En revanche, pour les limited partners, l’un des principaux avantages du co-investissement est l’accès direct à des entreprises privées de haute qualité. Plutôt que d’investir dans des centaines de sociétés par le biais d’un véhicule de fonds de fonds, une stratégie de co-investissement est beaucoup plus ciblée (généralement dans 25 à 30 entreprises), tout en conservant une diversification adéquate entre les general partners, les pays et les secteurs.
Un autre avantage réside dans le fait que les co-investissements sont déployés beaucoup plus rapidement (généralement sur deux à trois ans) que les fonds de fonds de private equity traditionnels, qui peuvent prendre six à sept ans avant d’atteindre l’investissement complet. Un déploiement plus rapide peut contribuer à atténuer le problème de la courbe en J, c’est-à-dire la tendance des investissements en private equity à enregistrer des pertes en capital au cours des premières années de leur vie avant de générer des gains. Cela est confirmé par nos 30 ans d’expérience de co-investissement chez Pictet.

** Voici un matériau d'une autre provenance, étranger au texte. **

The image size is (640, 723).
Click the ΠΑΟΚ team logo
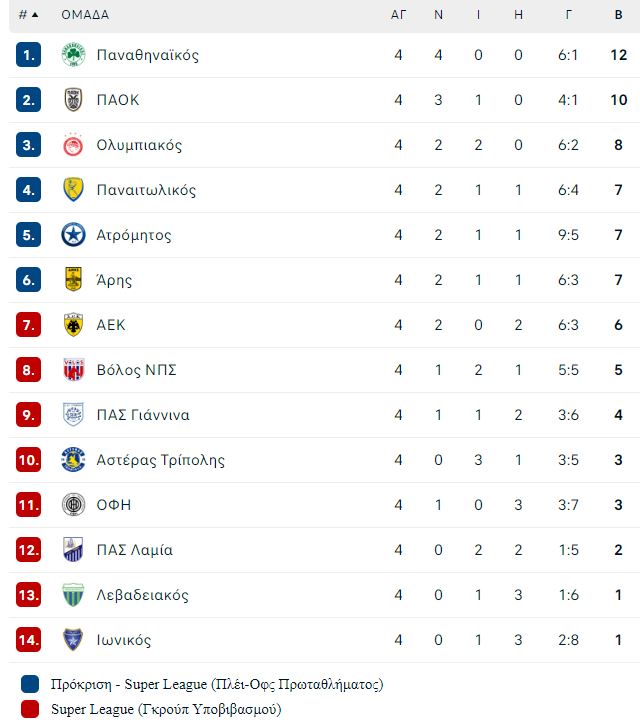click(x=73, y=100)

En fin de compte, le rendement net est stimulé par le fait que les general partners proposent généralement des co-investissements sans les frais de gestion (1,5-2,0%) ni les commissions de performance (20%) habituels. Il s’agit d’un atout non négligeable dans une classe d’actifs qui a tendance à imposer des frais nettement plus élevés que les actifs cotés.
Nous pensons que le co-investissement peut donc constituer un moyen attrayant d’investir sur les marchés privés en général, et dans les pionniers environnementaux en particulier.
Raisons d’être optimiste
En finançant l’innovation dans le secteur privé, les investisseurs joueront un rôle majeur dans la mise en place d’une économie mondiale durable.
L’histoire en témoigne.
Il y a quarante ans, l’une des principales préoccupations environnementales de la planète était la croissance du trou dans la couche d’ozone. L’activisme a conduit au protocole de Montréal de 1989 sur l’élimination progressive des substances appauvrissant la couche d’ozone, telles que les chlorofluorocarbures (CFC), puis au protocole de Kyoto plus large en 1997. Les entreprises, soutenues par des investisseurs, ont développé une multitude d’alternatives aux CFC.

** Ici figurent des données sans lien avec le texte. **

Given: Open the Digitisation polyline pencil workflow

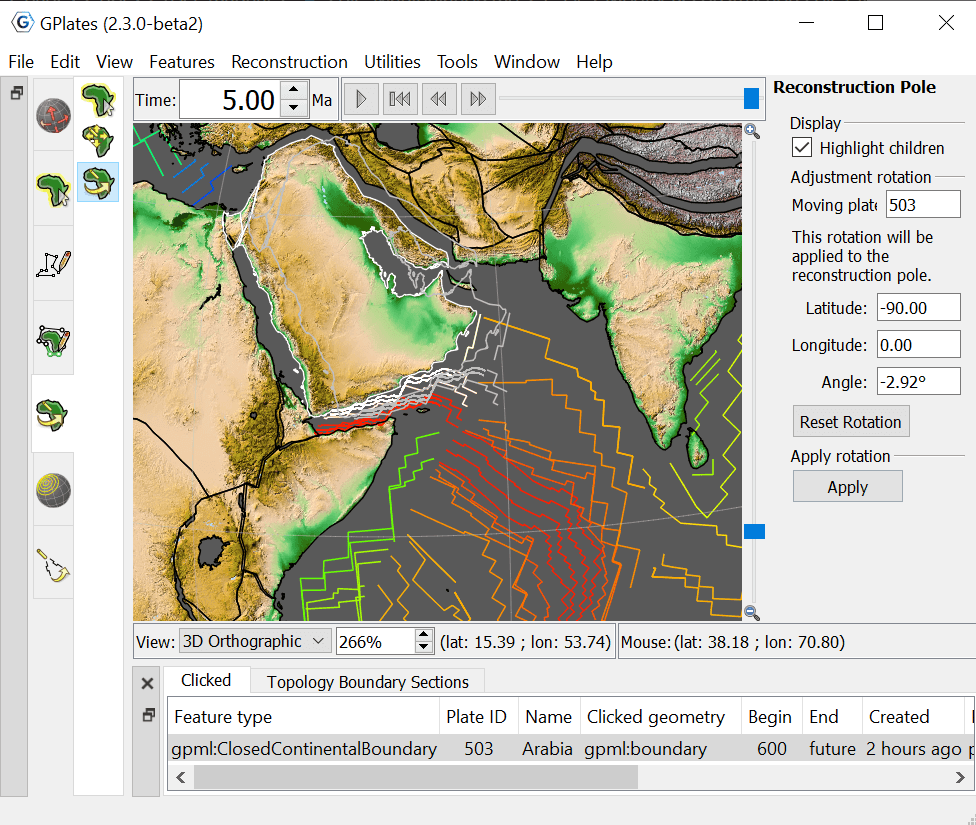Looking at the screenshot, I should point(53,263).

Aujourd’hui, les niveaux d’ozone stratosphérique font partie des rares limites planétaires que l’humanité n’a pas franchies.
L’innovation technologique, soutenue par le financement privé, peut contribuer à restaurer la planète et à fournir de solides retours sur investissement.
L’innovation technologique, soutenue par le financement privé, peut contribuer à restaurer la planète et à fournir de solides retours sur investissement.